No executives at Crown Zellerbach got a bonus this year. Top executives at Inland Steel took unspecified pay cuts, while middle managers will not get the scheduled cost-of-living increase Aug. 1.

The top six officers at B. F. Goodrich received a 15 percent cut in pay, and other executives lost 10 percent. Salaried employes had their salaries reduced 5 percent. U.S. Steel suspended payouts from its bonus plan and cut executive salaries between 5 and 25 percent.

Even the oil companies like Exxon and Mobil, under the crush of lower demand for their products, are looking for ways to reduce white-collar pay.

The pinch of the recession, which has been felt at the factory level for nearly a year, is working its way into the executive suite. Even if the economy picks up later this summer, as many economists expect, executives likely will continue to feel an income pinch long after laid-off workers begin to be recalled and freezes or squeezes on white-collar salaries are eased.

That is because bonuses, or incentive compensation, are an increasingly important source of income for the highest-paid officers of companies, but in most cases are tied closely to the previous year's profit performance.

Even though the economy weakened appreciably in late 1981, the first six to eight months of the year were good enough that many companies recorded respectable profits and paid normal bonuses early this year. But profits in many industries have sagged so sharply this year that the anticipated economic recovery will not generate high enough profits to offset the early year declines.

Thus, many corporate executives can look forward to reduced bonuses next year.

"Even in the best of years about 10 percent of executives receive no bonuses, another 20 percent get bonuses of about the same size as the year before, and the rest get an increase," according to David J. McLaughlin, national director of the compensation arm of the Hay Group, a management consulting firm.

"But this year the percentage receiving increased bonuses will be 40 to 50 percent" rather than 70 percent, McLaughlin said. The rest will get no bonuses or smaller awards, he said.

Furthermore, he said, salary increases for executives are slowing.

Last year, compensation for top officers in U.S. corporations rose about 10 percent. This year it will be in the 5 to 6 percent range, and executive salaries will grow even less next year.

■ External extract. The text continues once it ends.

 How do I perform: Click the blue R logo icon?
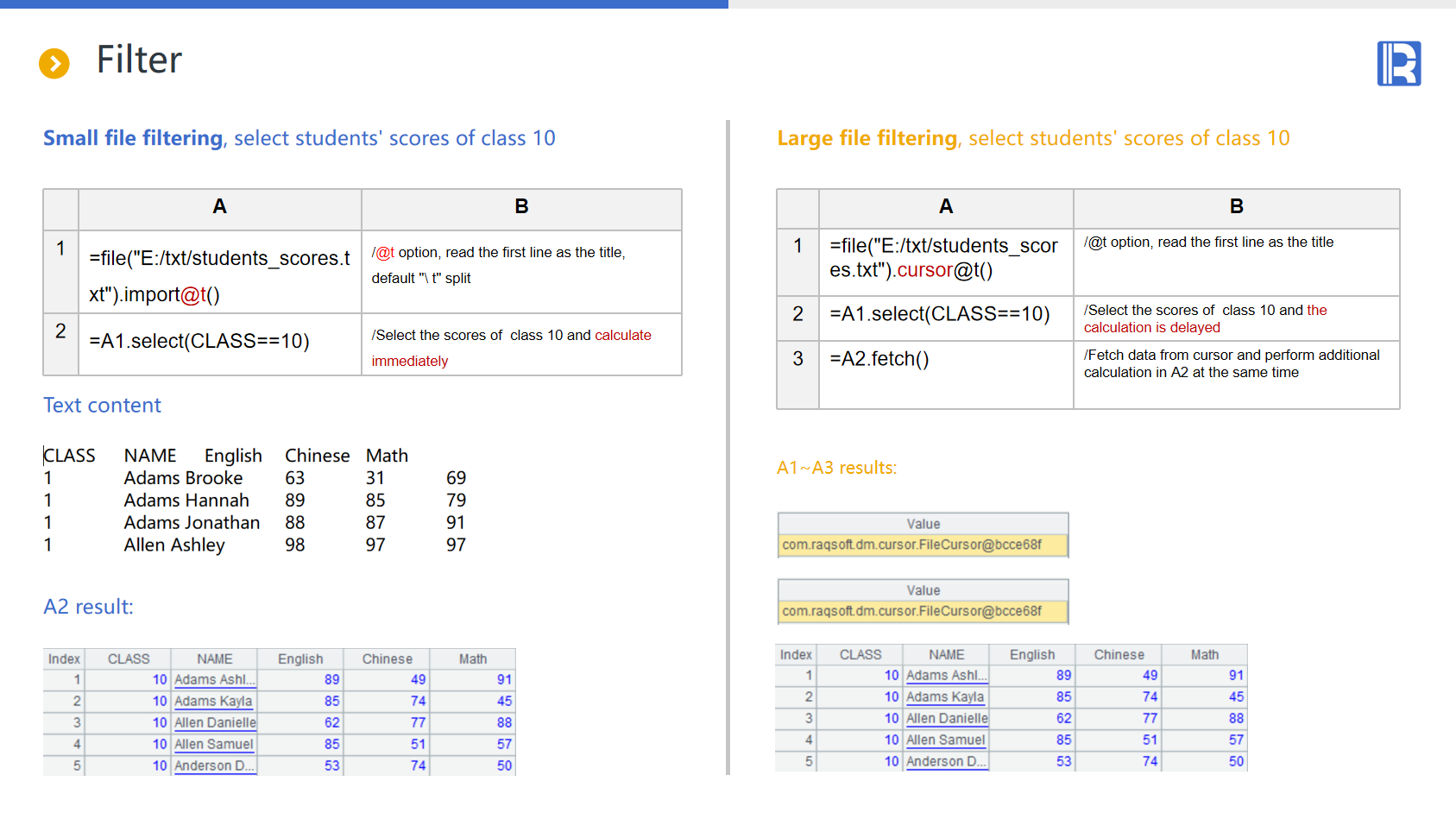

But it is the reduced or eliminated bonuses that will hit executive wallets the hardest. For many corporate executives, the annual bonus, generally paid in January or February, is not a gift from the employer but an essential ingredient in their overall compensation--which also includes salary, benefits, stock options and the like.

"In the past 10 years, bonus payments have risen faster than salaries," according to John Moynahan, vice president of the management consulting firm Towers, Perrin, Forster & Crosby. Bonus payments usually are related not only to a company's profits, but also to individual executive performance. Companies like bonuses because they presumably give executives an incentive to perform better, and because they are, in effect, delayed salaries that permit the firm to hold the cash longer.

But because they depend on profits--usually a company has to earn a minimum level of profits before bonuses are paid--in bad years the bonuses are not tantamount to delayed salaries. They are salary cuts.

Philip Caldwell, chairman of Ford Motor Co., earned nearly $905,000 in 1979, $500,000 of which was a bonus. Last year Caldwell took home $450,000--about half what he earned in 1979 even though his salary has gone up $70,000. Ford, like the other auto makers, has been hit hard by the recessions of 1980 and 1981 and hasn't paid a bonus to any executives since 1979.

Conrad Greim, director of compensation at Crown Zellerbach, said that in 1981 the company did not make the 6 percent return on equity required to trigger the bonus plan. As a result, 260 executives at the San Francisco-based wood and paper products company did not get their delayed salaries. In normal years, bonuses account for as much as 40 to 50 percent of total compensation for Crown Zellerbach's top executives and 15 percent for its lower-level officers.

The steel industry, like the paper industry, has been hard hit by the current recession, but Inland Steel usually has come through recessions better than most of its competitors. This year, however, burdened by the high costs of a billion-dollar modernization, Inland has been burned by the slowdown in demand for steel. About 350 of its top executives as well as its directors have taken salary cuts, with higher-paid officers taking proportionately bigger trims. Inland will not specify the size of the cuts.

The situation at U.S. Steel is so dire that the company already has announced that it is suspending its bonus plan. Most other steel companies--including Bethlehem, Inland and National--aren't expected to do well enough this year to pay bonuses.